— Start of STORED ROWS —
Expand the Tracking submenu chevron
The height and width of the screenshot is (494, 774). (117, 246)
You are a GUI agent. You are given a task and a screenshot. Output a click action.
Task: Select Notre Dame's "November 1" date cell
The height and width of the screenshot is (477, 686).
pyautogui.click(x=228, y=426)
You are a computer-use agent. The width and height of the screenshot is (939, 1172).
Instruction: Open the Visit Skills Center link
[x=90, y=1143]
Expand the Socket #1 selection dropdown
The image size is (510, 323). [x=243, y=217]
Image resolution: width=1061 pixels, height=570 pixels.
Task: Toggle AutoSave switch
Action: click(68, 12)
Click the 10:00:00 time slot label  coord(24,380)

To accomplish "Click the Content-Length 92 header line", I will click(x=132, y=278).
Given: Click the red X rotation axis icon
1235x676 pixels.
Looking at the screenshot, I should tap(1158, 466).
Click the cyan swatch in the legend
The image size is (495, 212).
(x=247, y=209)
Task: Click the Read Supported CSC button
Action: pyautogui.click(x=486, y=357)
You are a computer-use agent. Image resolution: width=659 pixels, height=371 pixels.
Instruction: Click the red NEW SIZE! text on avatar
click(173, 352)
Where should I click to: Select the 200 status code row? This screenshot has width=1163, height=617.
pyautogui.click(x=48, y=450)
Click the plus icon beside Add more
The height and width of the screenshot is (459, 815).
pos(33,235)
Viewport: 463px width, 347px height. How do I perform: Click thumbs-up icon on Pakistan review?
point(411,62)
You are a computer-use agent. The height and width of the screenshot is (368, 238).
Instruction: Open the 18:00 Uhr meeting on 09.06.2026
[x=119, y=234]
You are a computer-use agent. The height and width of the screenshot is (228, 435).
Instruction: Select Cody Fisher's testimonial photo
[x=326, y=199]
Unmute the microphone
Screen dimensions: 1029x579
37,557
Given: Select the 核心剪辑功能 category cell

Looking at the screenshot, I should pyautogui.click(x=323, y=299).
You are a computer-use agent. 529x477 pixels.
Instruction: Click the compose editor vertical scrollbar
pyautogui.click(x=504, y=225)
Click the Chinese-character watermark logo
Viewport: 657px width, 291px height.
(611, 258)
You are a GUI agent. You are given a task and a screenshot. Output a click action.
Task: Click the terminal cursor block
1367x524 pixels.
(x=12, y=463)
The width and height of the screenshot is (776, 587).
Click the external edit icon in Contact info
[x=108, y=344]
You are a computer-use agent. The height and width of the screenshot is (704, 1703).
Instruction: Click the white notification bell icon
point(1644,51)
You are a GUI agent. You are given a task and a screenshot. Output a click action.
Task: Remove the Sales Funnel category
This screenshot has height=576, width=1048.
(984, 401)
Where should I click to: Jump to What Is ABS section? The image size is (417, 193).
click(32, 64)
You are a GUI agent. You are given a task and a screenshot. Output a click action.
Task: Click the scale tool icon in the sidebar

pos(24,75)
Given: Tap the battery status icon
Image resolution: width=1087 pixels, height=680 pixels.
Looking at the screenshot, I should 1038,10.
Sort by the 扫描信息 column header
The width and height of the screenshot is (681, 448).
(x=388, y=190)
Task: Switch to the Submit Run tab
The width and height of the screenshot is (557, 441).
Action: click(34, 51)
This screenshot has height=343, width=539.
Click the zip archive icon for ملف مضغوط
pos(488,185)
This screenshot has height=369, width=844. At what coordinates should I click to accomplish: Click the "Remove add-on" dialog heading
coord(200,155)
— End of STORED ROWS —
**GIVEN REQUEST:** Put each line of the data above into a Markdown table with two columns, "No." for the row number and "Text" for the line itself. Skip blank lines.

**WRITTEN SOLUTION:**
| No. | Text |
|---|---|
| 1 | Expand the Tracking submenu chevron |
| 2 | The height and width of the screenshot is (494, 774). (117, 246) |
| 3 | You are a GUI agent. You are given a task and a screenshot. Output a click action. |
| 4 | Task: Select Notre Dame's "November 1" date cell |
| 5 | The height and width of the screenshot is (477, 686). |
| 6 | pyautogui.click(x=228, y=426) |
| 7 | You are a computer-use agent. The width and height of the screenshot is (939, 1172). |
| 8 | Instruction: Open the Visit Skills Center link |
| 9 | [x=90, y=1143] |
| 10 | Expand the Socket #1 selection dropdown |
| 11 | The image size is (510, 323). [x=243, y=217] |
| 12 | Image resolution: width=1061 pixels, height=570 pixels. |
| 13 | Task: Toggle AutoSave switch |
| 14 | Action: click(68, 12) |
| 15 | Click the 10:00:00 time slot label  coord(24,380) |
| 16 | To accomplish "Click the Content-Length 92 header line", I will click(x=132, y=278). |
| 17 | Given: Click the red X rotation axis icon |
| 18 | 1235x676 pixels. |
| 19 | Looking at the screenshot, I should tap(1158, 466). |
| 20 | Click the cyan swatch in the legend |
| 21 | The image size is (495, 212). |
| 22 | (x=247, y=209) |
| 23 | Task: Click the Read Supported CSC button |
| 24 | Action: pyautogui.click(x=486, y=357) |
| 25 | You are a computer-use agent. Image resolution: width=659 pixels, height=371 pixels. |
| 26 | Instruction: Click the red NEW SIZE! text on avatar |
| 27 | click(173, 352) |
| 28 | Where should I click to: Select the 200 status code row? This screenshot has width=1163, height=617. |
| 29 | pyautogui.click(x=48, y=450) |
| 30 | Click the plus icon beside Add more |
| 31 | The height and width of the screenshot is (459, 815). |
| 32 | pos(33,235) |
| 33 | Viewport: 463px width, 347px height. How do I perform: Click thumbs-up icon on Pakistan review? |
| 34 | point(411,62) |
| 35 | You are a computer-use agent. The height and width of the screenshot is (368, 238). |
| 36 | Instruction: Open the 18:00 Uhr meeting on 09.06.2026 |
| 37 | [x=119, y=234] |
| 38 | You are a computer-use agent. The height and width of the screenshot is (228, 435). |
| 39 | Instruction: Select Cody Fisher's testimonial photo |
| 40 | [x=326, y=199] |
| 41 | Unmute the microphone |
| 42 | Screen dimensions: 1029x579 |
| 43 | 37,557 |
| 44 | Given: Select the 核心剪辑功能 category cell |
| 45 | Looking at the screenshot, I should pyautogui.click(x=323, y=299). |
| 46 | You are a computer-use agent. 529x477 pixels. |
| 47 | Instruction: Click the compose editor vertical scrollbar |
| 48 | pyautogui.click(x=504, y=225) |
| 49 | Click the Chinese-character watermark logo |
| 50 | Viewport: 657px width, 291px height. |
| 51 | (611, 258) |
| 52 | You are a GUI agent. You are given a task and a screenshot. Output a click action. |
| 53 | Task: Click the terminal cursor block |
| 54 | 1367x524 pixels. |
| 55 | (x=12, y=463) |
| 56 | The width and height of the screenshot is (776, 587). |
| 57 | Click the external edit icon in Contact info |
| 58 | [x=108, y=344] |
| 59 | You are a computer-use agent. The height and width of the screenshot is (704, 1703). |
| 60 | Instruction: Click the white notification bell icon |
| 61 | point(1644,51) |
| 62 | You are a GUI agent. You are given a task and a screenshot. Output a click action. |
| 63 | Task: Remove the Sales Funnel category |
| 64 | This screenshot has height=576, width=1048. |
| 65 | (984, 401) |
| 66 | Where should I click to: Jump to What Is ABS section? The image size is (417, 193). |
| 67 | click(32, 64) |
| 68 | You are a GUI agent. You are given a task and a screenshot. Output a click action. |
| 69 | Task: Click the scale tool icon in the sidebar |
| 70 | pos(24,75) |
| 71 | Given: Tap the battery status icon |
| 72 | Image resolution: width=1087 pixels, height=680 pixels. |
| 73 | Looking at the screenshot, I should 1038,10. |
| 74 | Sort by the 扫描信息 column header |
| 75 | The width and height of the screenshot is (681, 448). |
| 76 | (x=388, y=190) |
| 77 | Task: Switch to the Submit Run tab |
| 78 | The width and height of the screenshot is (557, 441). |
| 79 | Action: click(34, 51) |
| 80 | This screenshot has height=343, width=539. |
| 81 | Click the zip archive icon for ملف مضغوط |
| 82 | pos(488,185) |
| 83 | This screenshot has height=369, width=844. At what coordinates should I click to accomplish: Click the "Remove add-on" dialog heading |
| 84 | coord(200,155) |